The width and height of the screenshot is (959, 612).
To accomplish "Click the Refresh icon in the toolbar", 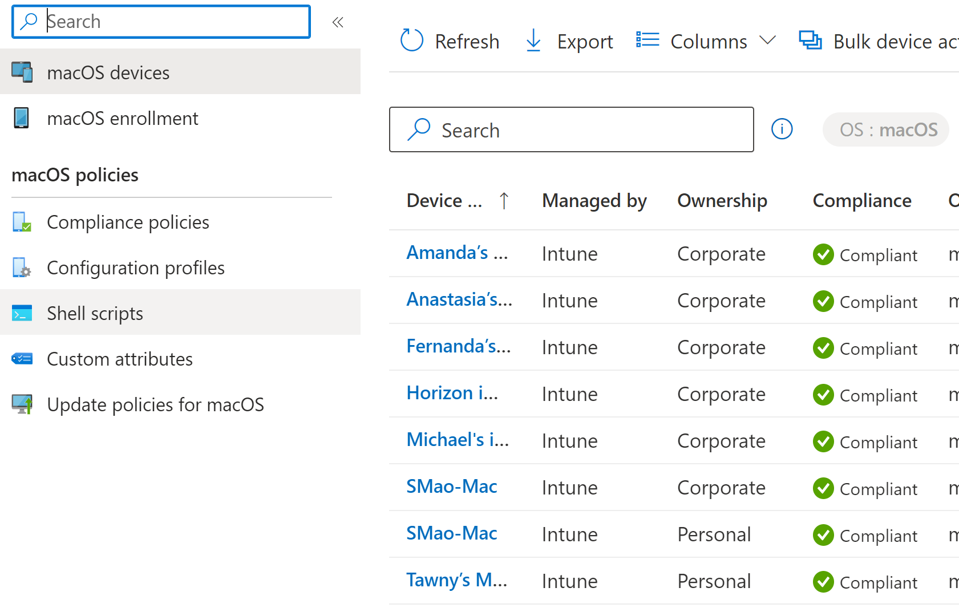I will [x=412, y=40].
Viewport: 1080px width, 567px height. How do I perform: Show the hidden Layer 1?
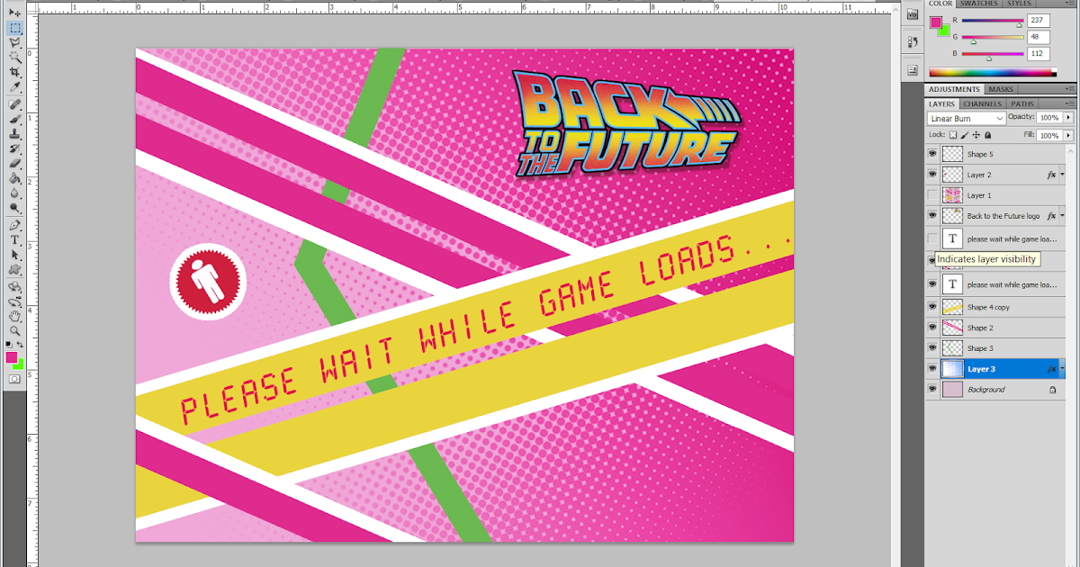point(932,194)
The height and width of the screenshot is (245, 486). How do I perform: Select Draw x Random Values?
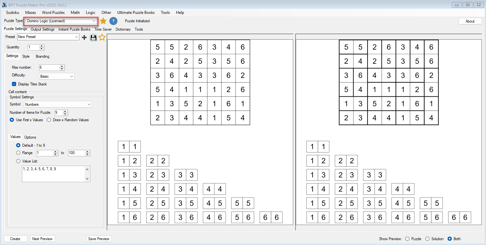coord(49,120)
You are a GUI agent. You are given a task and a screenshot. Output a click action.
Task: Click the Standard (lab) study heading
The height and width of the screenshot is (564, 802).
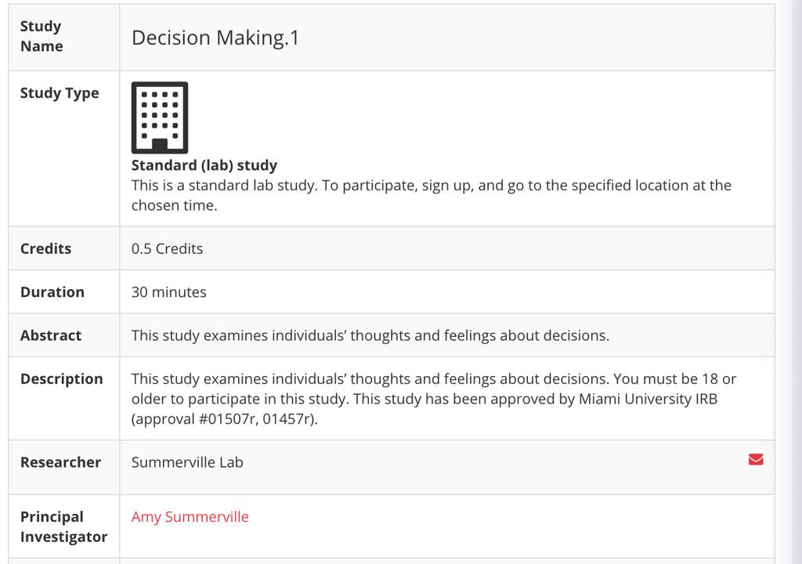point(204,165)
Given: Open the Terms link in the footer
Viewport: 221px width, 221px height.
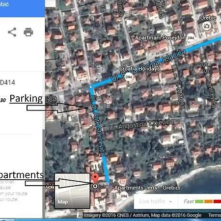Looking at the screenshot, I should point(215,215).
· · · · · · ·
### TO DO
In the listing above, find the line containing "Viewport: 1080px width, 567px" and the line containing "Given: Open the Terms link in the footer", then write out both of them and every line between, exactly, with no pictures.

### RESULT FOR THIS EXERCISE
Viewport: 1080px width, 567px height. How do I perform: Show the hidden Layer 1?
point(932,194)
The height and width of the screenshot is (245, 486). How do I perform: Select Draw x Random Values?
coord(49,120)
You are a GUI agent. You are given a task and a screenshot. Output a click action.
Task: Click the Standard (lab) study heading
The height and width of the screenshot is (564, 802).
point(204,165)
Given: Open the Terms link in the footer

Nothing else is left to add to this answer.